A Pattern Language for Relational Databases and Smalltalk
By Kyle Brown and Bruce Whitenack
Early in 1995 we (two experienced Smalltalk programmers) began a project in analysis and design that would tax our abstraction abilities to their limits. The result of this ongoing exercise is a pattern language we call Crossing Chasms. This article describes Crossing Chasms as well as exploring the thought processes that led us to write it, what we discovered in its writing, and how we have used the document since its creation.
What motivated us to write a pattern language?
The business of companies like Knowledge Systems Corporation (KSC) and The Object People is to transfer information about the process of building object systems from consultants to clients. One of the most common themes running through many of the object systems our two companies have built over the past five years is the need to integrate Smalltalk with relational database technology. We have found that the clients of our training and consulting businesses are extremely interested in this area, and often need guidance to understand how these two technologies combine.

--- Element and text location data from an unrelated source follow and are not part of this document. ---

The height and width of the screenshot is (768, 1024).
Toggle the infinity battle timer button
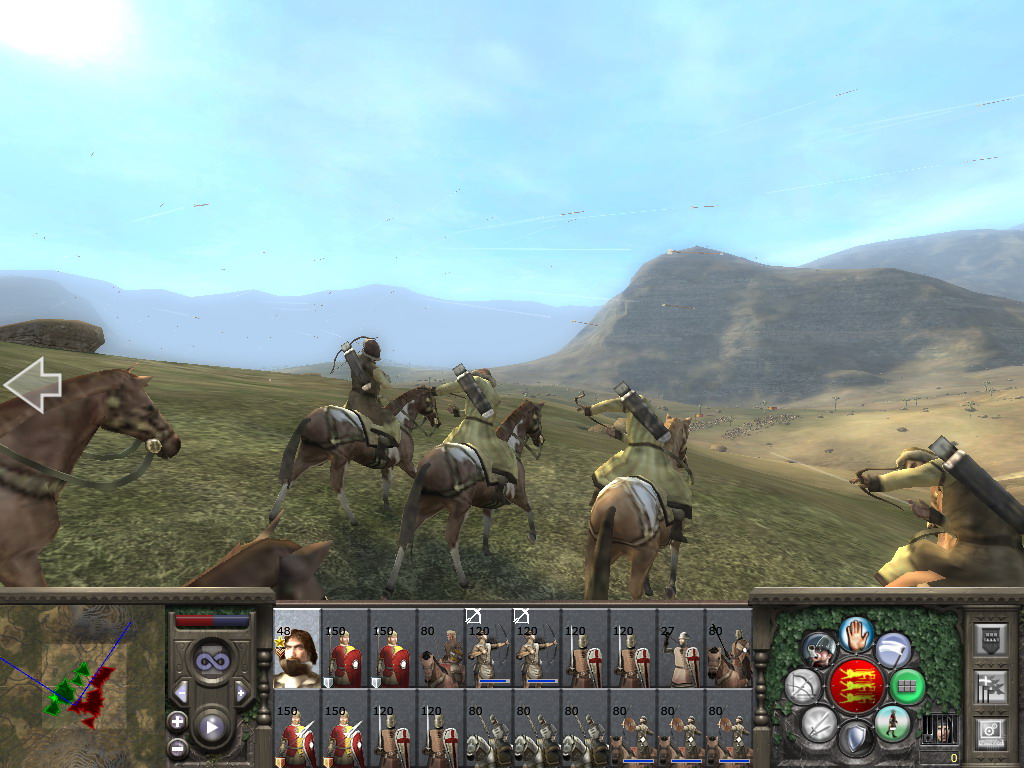coord(211,661)
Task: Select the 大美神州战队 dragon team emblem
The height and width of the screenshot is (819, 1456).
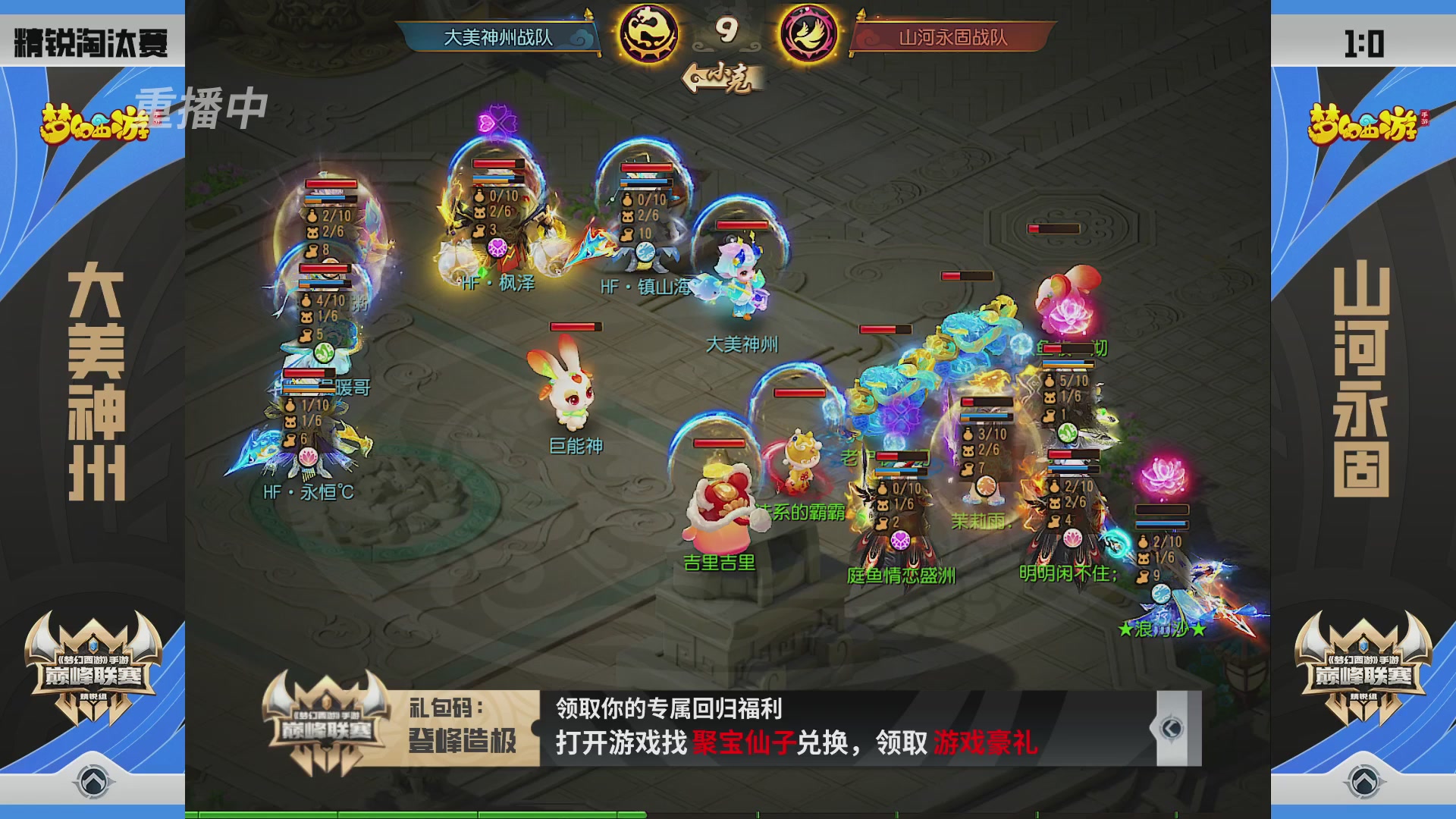Action: 651,34
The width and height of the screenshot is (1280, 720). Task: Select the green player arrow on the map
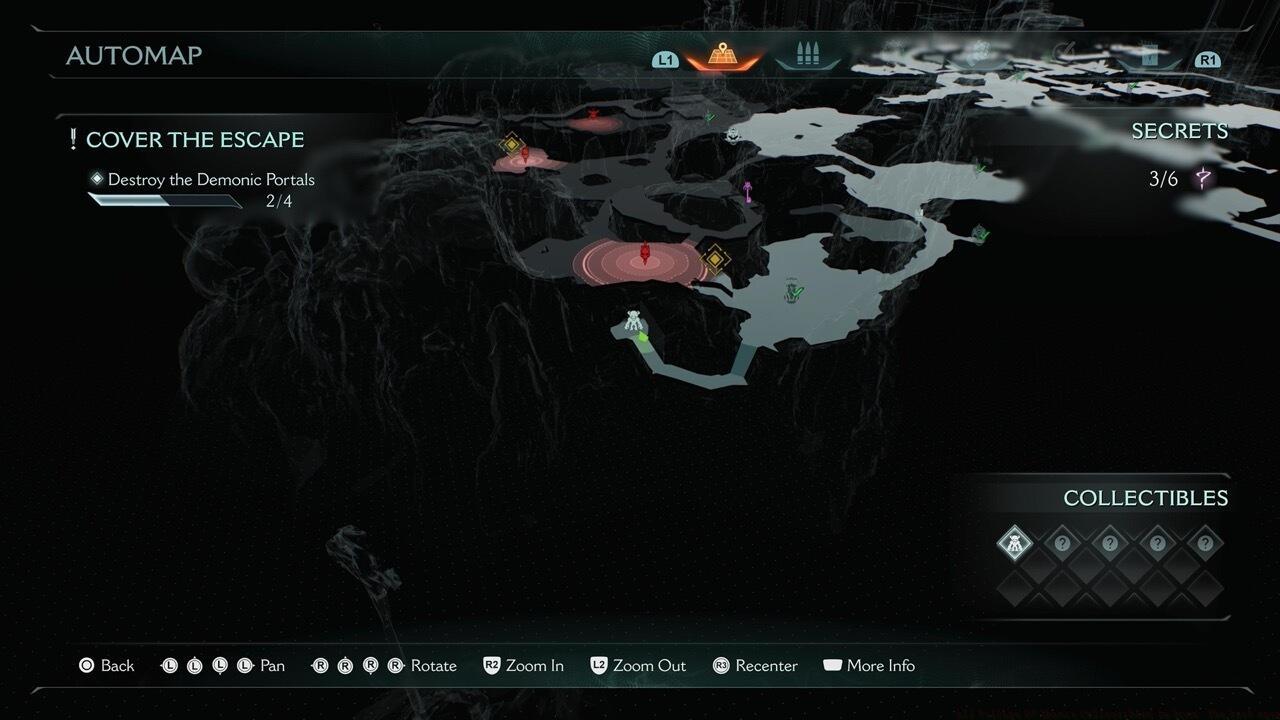(x=643, y=338)
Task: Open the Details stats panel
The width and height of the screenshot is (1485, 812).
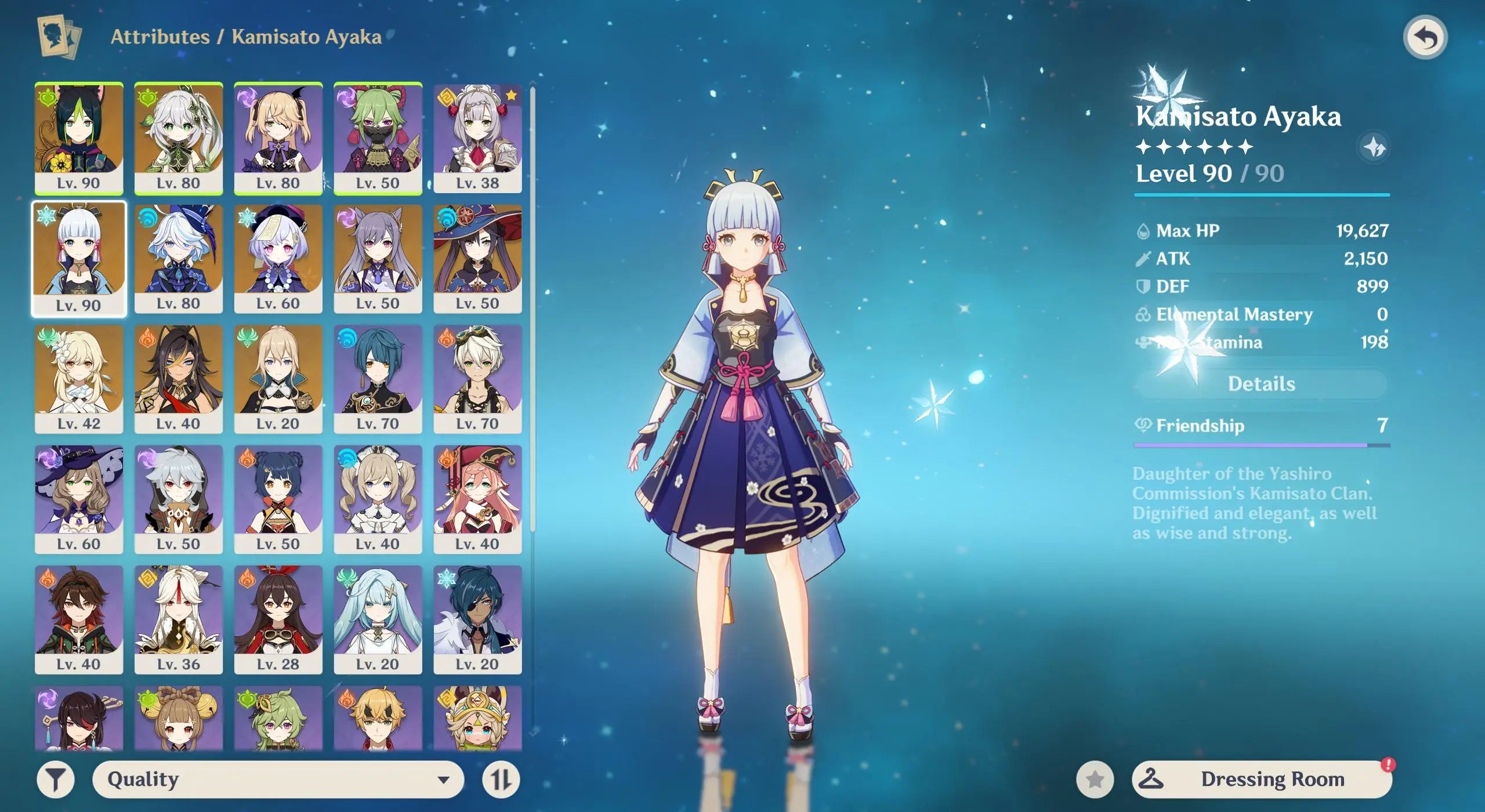Action: click(x=1261, y=384)
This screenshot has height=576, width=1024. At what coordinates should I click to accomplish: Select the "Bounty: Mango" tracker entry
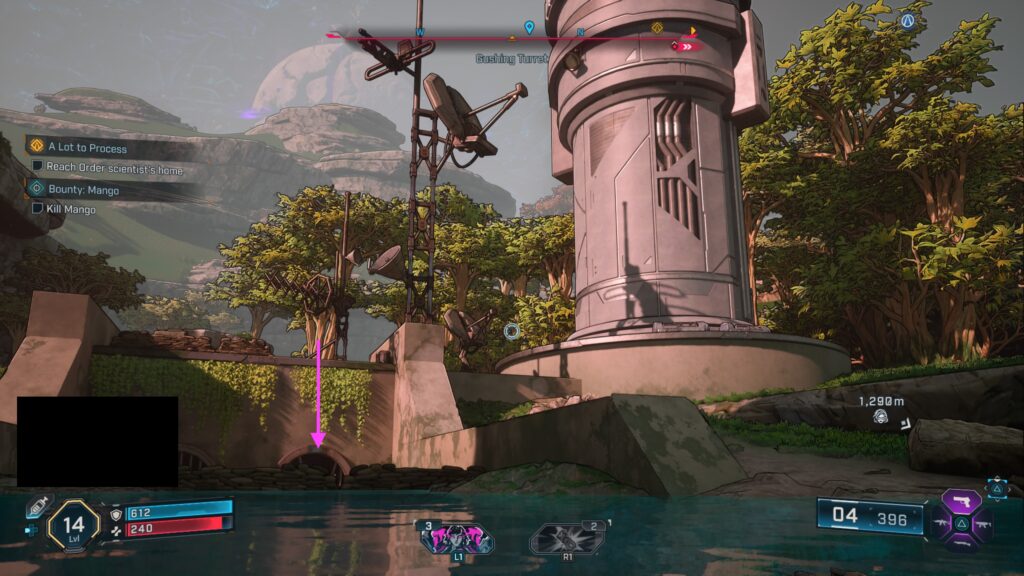[82, 189]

In early 1995 we were both involved in creating new material for client-centered mentoring and classroom education. We felt the need to include some information about relational databases, but were uncertain as to how to organize that information
Each of the Smalltalk vendors (Digitalk, Parcplace, and IBM) had their own, unique class libraries for handling relational database queries. On the surface, there did not appear to be much commonality among the three.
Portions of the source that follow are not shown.